Gaia.load_data increase Maximum number of source Ids.
I would like to use Gaia.load_data to grab epoch photometry for ~500,000 sources. I can successfully do this for a small number of sources, but run into a limit when I scale up. Error message is below. Is it possible to increase the allowed maximum number of source Ids? I'd vote for 500,000 as the limit just because it is my use case, but could see reasons to go higher. I don't know what the true limitations are. I'd also be open to other suggestions for how I should access the epochal photometry for these sources.
Background: I can get the 500,000 source id's using a table upload and a JOIN inside of a query to Gaia.launch_job_async. This is lightning fast and fantastic.
Here is my actual code:
## Some Definitions
retrieval_type = 'EPOCH_PHOTOMETRY'
data_structure = 'INDIVIDUAL'
data_release = 'Gaia DR3'
## Get the files
datalink = Gaia.load_data(ids=ids,
data_release = data_release,
retrieval_type=retrieval_type,
data_structure = data_structure, verbose = False, output_file = None , overwrite_output_file=True)
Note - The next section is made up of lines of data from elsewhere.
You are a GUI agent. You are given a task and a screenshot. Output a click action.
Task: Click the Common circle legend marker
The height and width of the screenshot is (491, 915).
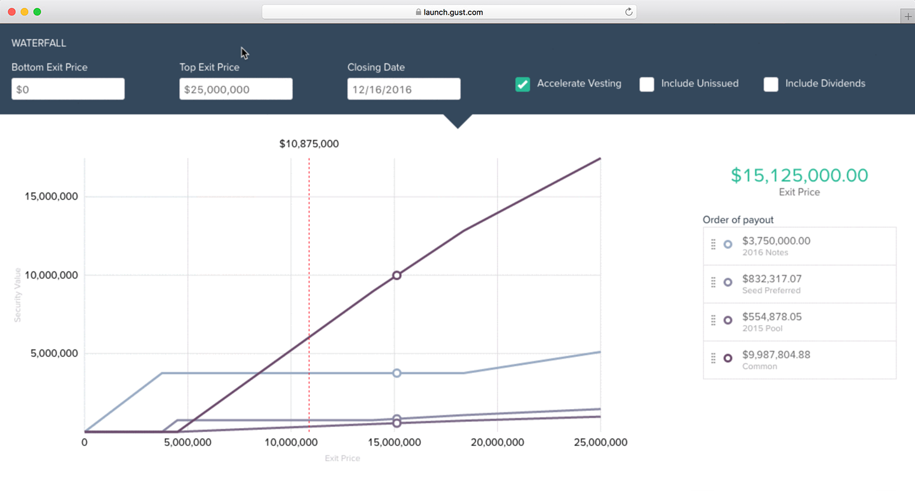(728, 358)
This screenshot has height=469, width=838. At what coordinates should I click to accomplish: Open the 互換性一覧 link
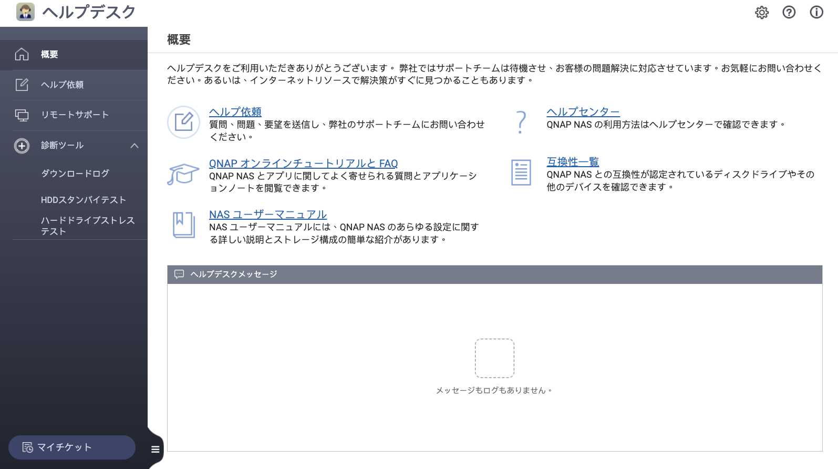[x=573, y=162]
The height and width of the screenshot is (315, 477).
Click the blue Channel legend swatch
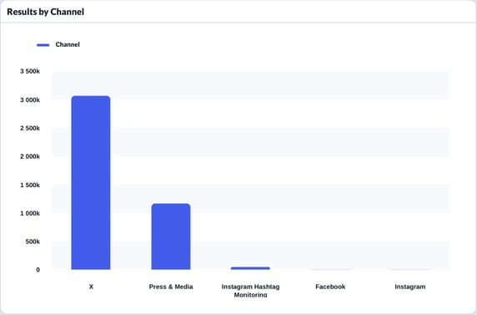(43, 45)
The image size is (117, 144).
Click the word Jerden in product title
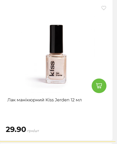62,100
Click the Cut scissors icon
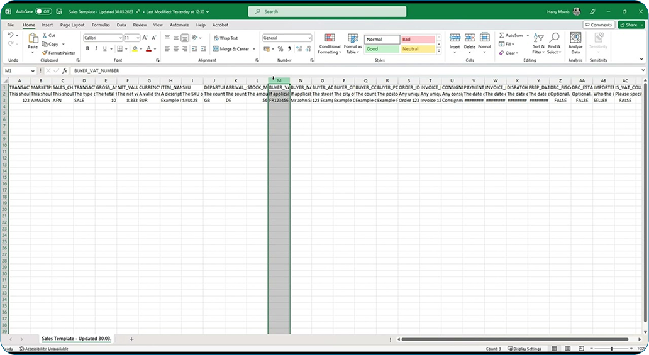Image resolution: width=649 pixels, height=355 pixels. point(44,36)
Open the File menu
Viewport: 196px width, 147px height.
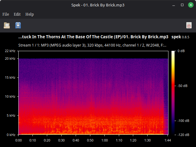coord(6,14)
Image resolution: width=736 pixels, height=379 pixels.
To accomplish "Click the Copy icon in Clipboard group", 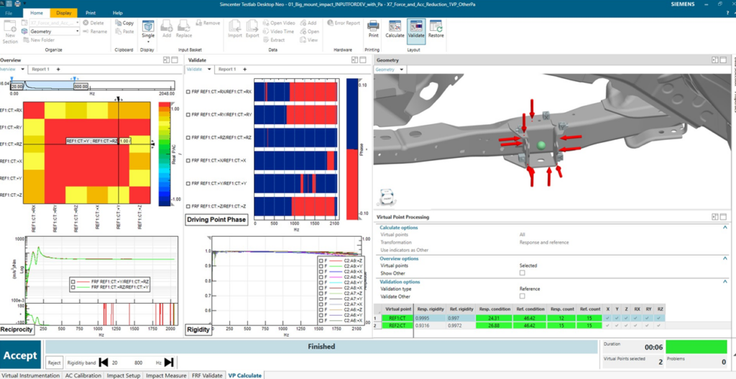I will [124, 23].
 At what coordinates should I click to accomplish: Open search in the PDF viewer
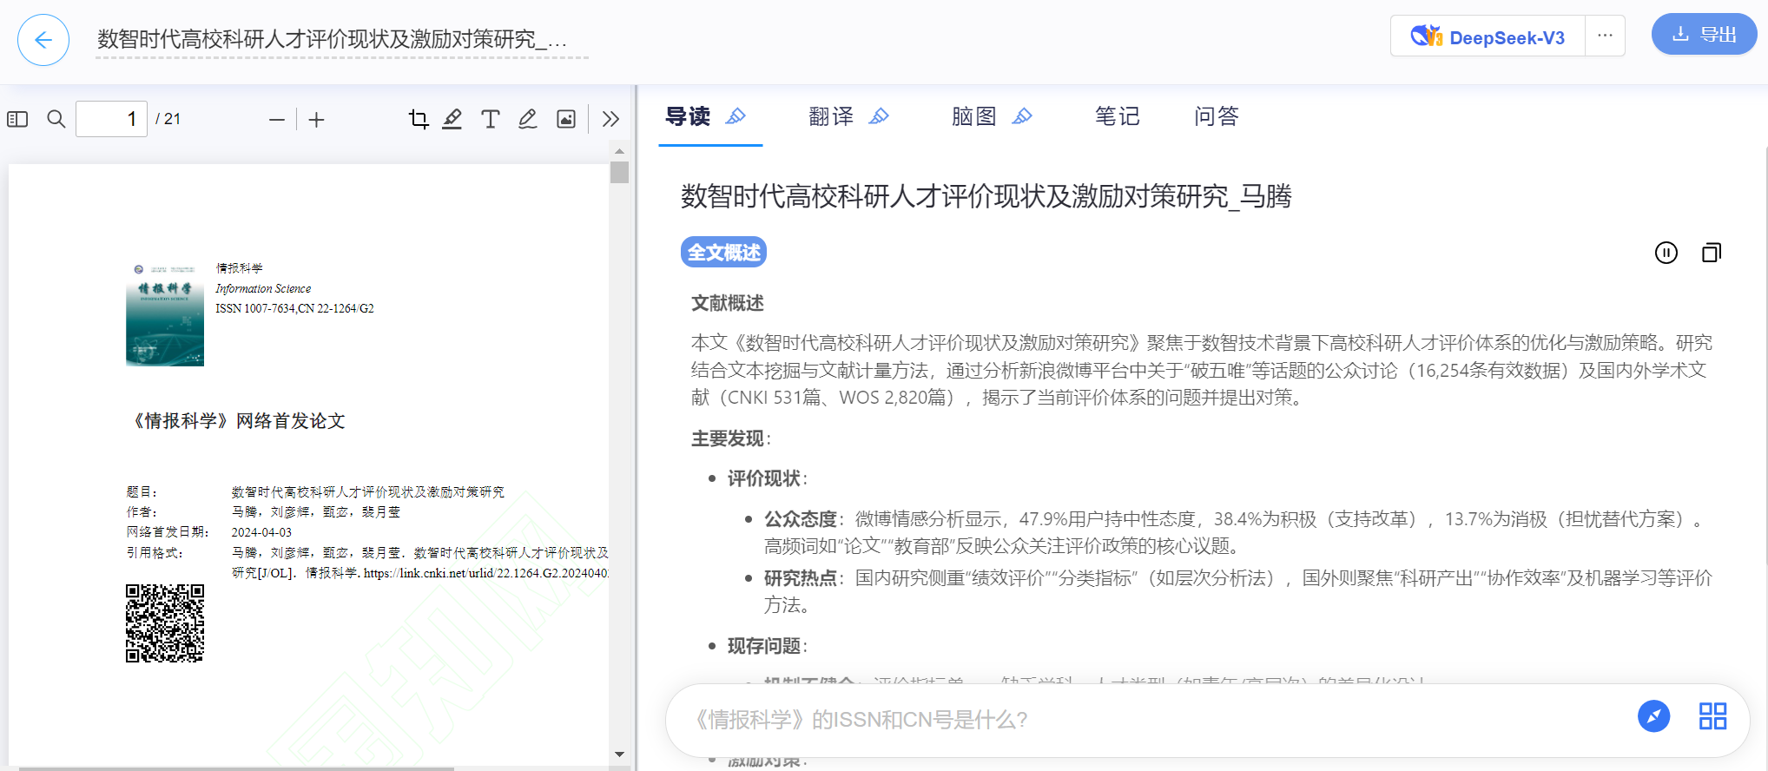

And the error message I am getting (on testing with fewer sources):
Maximum number of Source Ids reached (max: 5000, found: 22577)
Cannot process request: 'https://gea.esac.esa.int/data-server/data' (req: Reqid: anonymous1695744305998, retrieval access: DIRECT, retrieval type: EPOCH_PHOTOMETRY, compression: null), for user: UwsJobOwner{id='anonymous', name='null', mail='null', authUsername='null', authGroups=[], pseudo='anonymous', session='ABF99E52685E5059A90EECD530692465', ip='54.82.184.137', roles=0, parameters=Owner parameters: 6}, due to: Maximum number of Source Ids reached (max: 5000, found: 22577)
cc @esdc-esac-esa-int
full traceback:
---------------------------------------------------------------------------
HTTPError Traceback (most recent call last)
Input In [26], in <cell line: 2>()
1 gaiastarttime = time.time()
----> 2 df_lc_gaia = Gaia_get_lightcurve(coords_list, labels_list , verbose = 1)
4 #add the resulting dataframe to all other archives
5 df_lc.append(df_lc_gaia)
File ~/fornax-demo-notebooks/light_curves/code/gaia_functions.py:51, in Gaia_get_lightcurve(coords_list, labels_list, verbose)
45 print(gaia_table.columns)
47 ## Extract Light curves ===============
48 # For each of the objects, request the EPOCH_PHOTOMETRY from the Gaia DataLink Service
49
50 ## Run search
---> 51 prod_tab = Gaia_retrieve_EPOCH_PHOTOMETRY(ids=list(gaia_table["source_id"]) , verbose=verbose)
53 ## Create light curves =================
54 gaia_epoch_phot = Gaia_mk_lightcurves(prod_tab , verbose=verbose)
File ~/fornax-demo-notebooks/light_curves/code/gaia_functions.py:152, in Gaia_retrieve_EPOCH_PHOTOMETRY(ids, verbose)
149 data_release = 'Gaia DR3' # Options are: 'Gaia DR3' (default), 'Gaia DR2'
151 ## Get the files
--> 152 datalink = Gaia.load_data(ids=ids,
153 data_release = data_release,
154 retrieval_type=retrieval_type,
155 data_structure = data_structure, verbose = False, output_file = None , overwrite_output_file=True)
156 dl_keys = list(datalink.keys())
158 if verbose > 2:
File /srv/conda/envs/notebook/lib/python3.9/site-packages/astroquery/gaia/core.py:288, in GaiaClass.load_data(self, ids, data_release, data_structure, retrieval_type, valid_data, band, avoid_datatype_check, format, output_file, overwrite_output_file, verbose)
286 files = Gaia.__get_data_files(output_file=output_file, path=path)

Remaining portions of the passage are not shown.